Black uniformity is mediocre, although this varies between individual units due to manufacturing tolerances. The screen looks blue, and there's some clouding throughout as well as some backlight bleed along the edges.
Good viewing angles. The image remains accurate when viewing from the side, making this TV a great choice for wide seating areas. While the measurements for color washout and brightness loss seem low, they only cross the threshold slightly and remain steady until wider viewing angles.
Reflection handling is good, but it struggles a bit with direct reflections, so it isn't ideal to place the TV opposite bright lights.
Accuracy is decent out of the box. Most colors are only slightly inaccurate, but white balance is visibly off. The color temperature is very much on the cool side, which results in a blueish tint. Gamma doesn't follow the 2.2 target very well; most scenes are too dark. Note that accuracy varies between units.

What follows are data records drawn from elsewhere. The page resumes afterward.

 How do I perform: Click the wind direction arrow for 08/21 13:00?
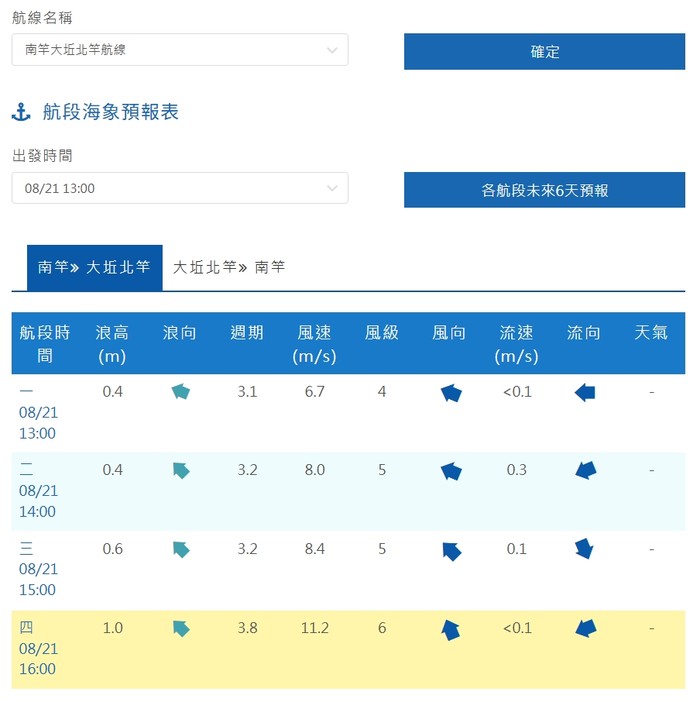click(451, 393)
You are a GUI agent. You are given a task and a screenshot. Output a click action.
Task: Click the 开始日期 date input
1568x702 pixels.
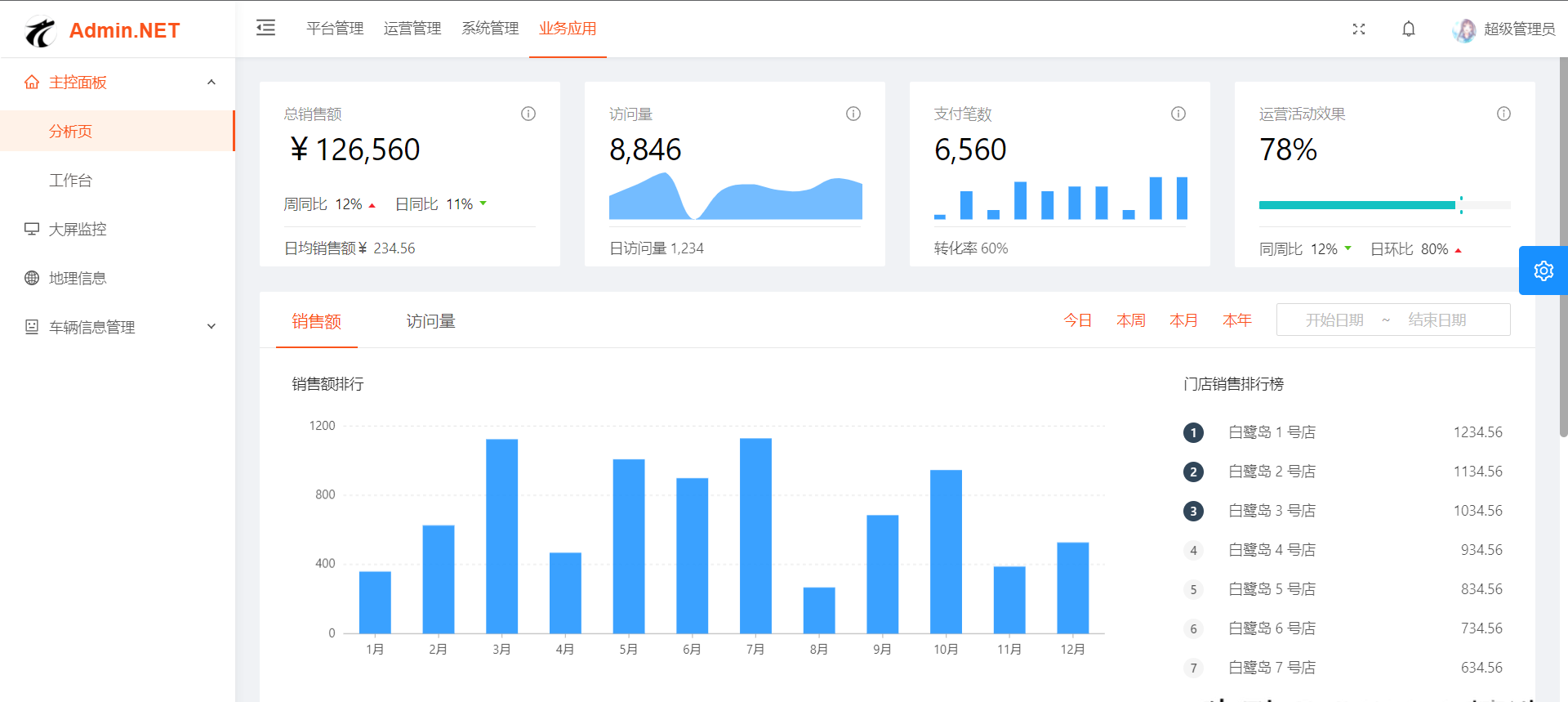coord(1334,320)
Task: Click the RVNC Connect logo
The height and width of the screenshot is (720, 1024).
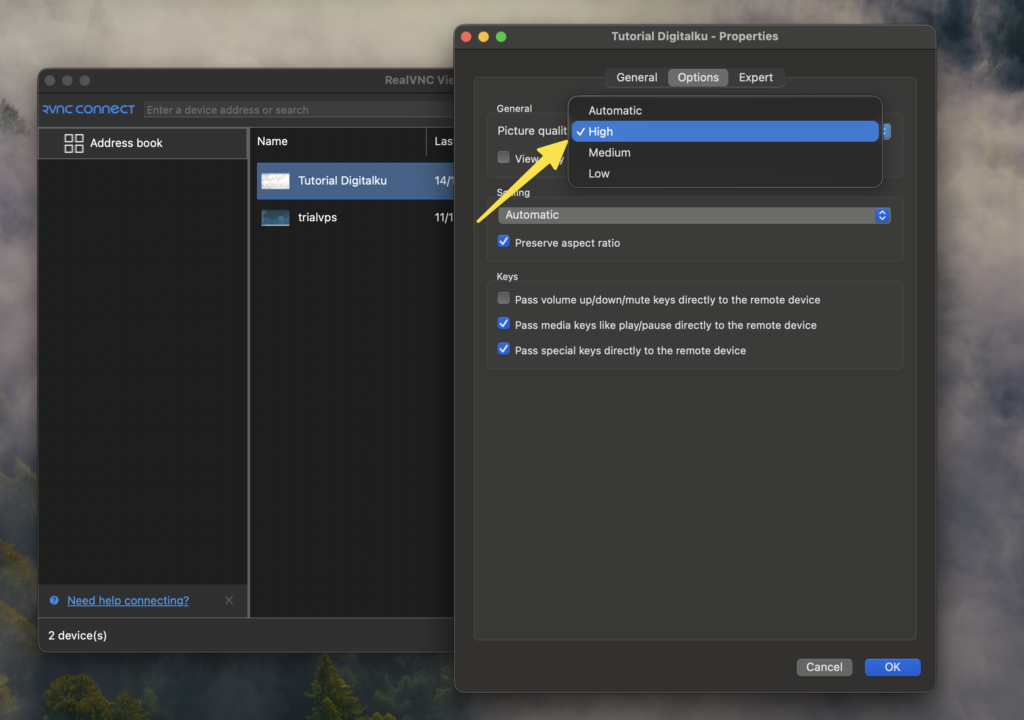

Accuracy is much better after calibration. White balance and gamma are nearly perfect, and the remaining color inaccuracies aren't visible to the naked eye. The color temperature is closer to our 6500K target, but it's still on the cold side.
You can see our recommended settings here.
The LG UP8000 upscales 720p content like from cable TV with no visible artifacts.
1080p content, like from Blu-rays, is upscaled well and looks nearly as good as native 4k.
The LG UP8000 can't display a wide color gamut for HDR. It has good coverage of the DCI P3 color space used in most HDR content, but its coverage of the wider Rec. 2020 is very limited.
The LG UP80 has a poor color volume due to its limited color gamut, poor contrast, and low HDR brightness.
The LG UP8000 has excellent gradient handling. There's only a little bit of banding in the grays and greens. Setting Smooth Gradation to 'Medium' or 'High' smoothes out most of it, but it may cause the loss of fine details in some scenes.
There's no image retention on this TV; however, this may vary between units.
Although some IPS panels can suffer from temporary image retention, this doesn't appear to be permanent as the IPS panel in our long-term test is immune.
The LG UP80 has good response times overall, but it's quite slow in some transitions, causing motion to appear blurry in dark scenes. There's also some inverse ghosting due to overshoot, and the backlight's 120Hz flicker causes some image duplication.
The LG UP8000 uses Pulse-Width Modulation (PWM) to dim the backlight. It flickers at 120Hz at all brightness levels. This can cause motion duplication and may be bothersome to some people.
There's no optional Black Frame Insertion feature. The backlight always flickers at 120Hz.
The LG UP8000 can interpolate low frame rate content up to 60Hz to make motion look more fluid, also known as the 'Soap Opera Effect'. To use it, go to the Clarity settings, then set TruMotion to 'User Selection' and De-judder to max. It works fine in slow scenes, but as soon as the action gets intense, there are a lot of artifacts, including some tearing and stuttering.
The LG UP8000's relatively fast response times can cause low frame rate content to stutter a bit. If it bothers you, enabling motion interpolation may help.
Like the LG UN8500, this TV can remove judder from all sources, rare for a 60Hz TV. To remove judder, enable Cinema Screen.